Learning to say no

Say no to standing on chicken poo

For my health and sanity, I need to learn to say no. Starting with big things is too hard, so here are a few easy places I’ll start.

Kristen Lamb posted recently on the importance of saying no. In essence, you need to say no to the wrong things in order to have time to say yes to the right things.

It’s possible Kristen is a genius.

However, recognising the value of her advice is not the same as being able to take it.

If you’re anything like me, saying no is hard.

So I’ve decided to practice. There are lots of big things I ought to say no to–projects at work that I don’t have time for, one more deep fried chicken wing…

But I wouldn’t want to start with anything too hard, so today I’m going to come up with a few practice nos.

The first no: I will say no to missing my morning coffee

When I get up in the morning, I like to make time for a coffee with hubby before I go to work.

His Royal Fluffiness sits on my lap and occasionally bites me, and I get to catch up with what happened on Twitter overnight (usually cat memes).

Coffee reorients my brain inside my head and increases my ability to deal with the world by at least 17%. Days that don’t start with coffee are just not as good.

From now on I will say no to missing the first coffee of the day.

The second no: I will say no to banging my shins on the coffee table, the rowing machine, and similar furniture

I’ll be the first to admit there is something fun about stumbling around in the darkness, blind as a slug, and crashing into the furniture as I attempt to navigate to the kitchen.

It’s not that I’m lost in my own house, more that as soon as I go to bed pixies come out and move the furniture directly into my path.

But after a point the only thing you’re getting from the exercise is bruises on your shins, and you wonder if the whole thing is worth it.

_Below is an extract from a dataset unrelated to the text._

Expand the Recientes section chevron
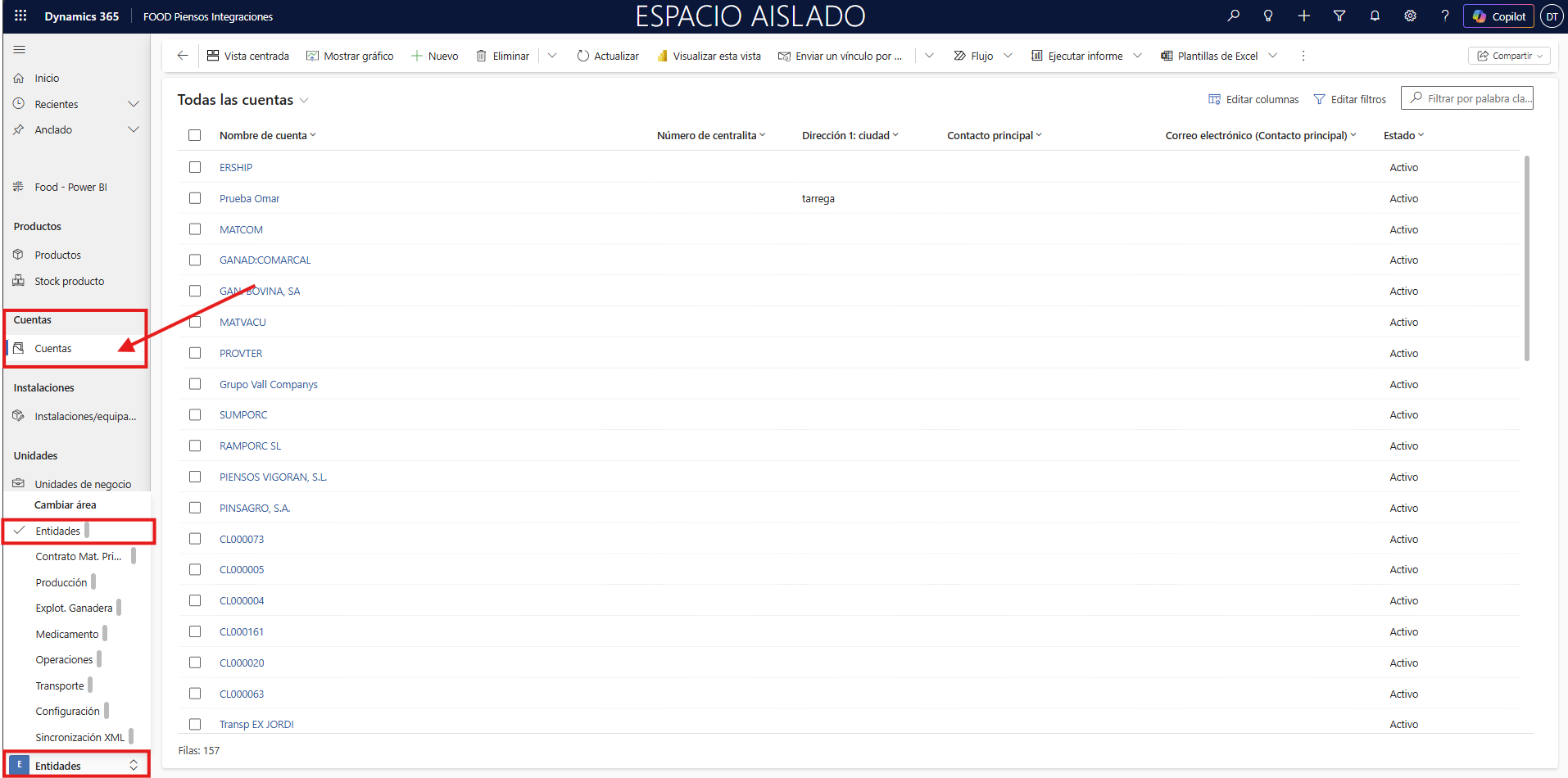The image size is (1568, 778). pyautogui.click(x=134, y=104)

I’ve decided to take a firm stance and say no. From now on I will not walk into the furniture in the middle of the night.

Chicken on a deck chair
I found something good to sit on.

The third no: I will say no to stepping in chicken poo, especially in bare feet

I adore my chickens. They are sweet, loving creatures (specifically, what they love is food), and on occasion they even deign to give us eggs.

But they poo a lot, and this waste tends to be concentrated around the front door step.

This probably results from simple chicken-logic: people come from here, people have food, so food comes from here, and I should stand here and wait for food.

Whoever said chickens were stupid?

Given the density of chicken poo near the front door, it’s quite an art to get in or out of the house without standing on any.

Fortunately, I have small feet and an inbuilt tendency to watch where I step.

But at times I’m careless. Have you ever stepped in poo and had it squish between your toes? Not my favourite pastime.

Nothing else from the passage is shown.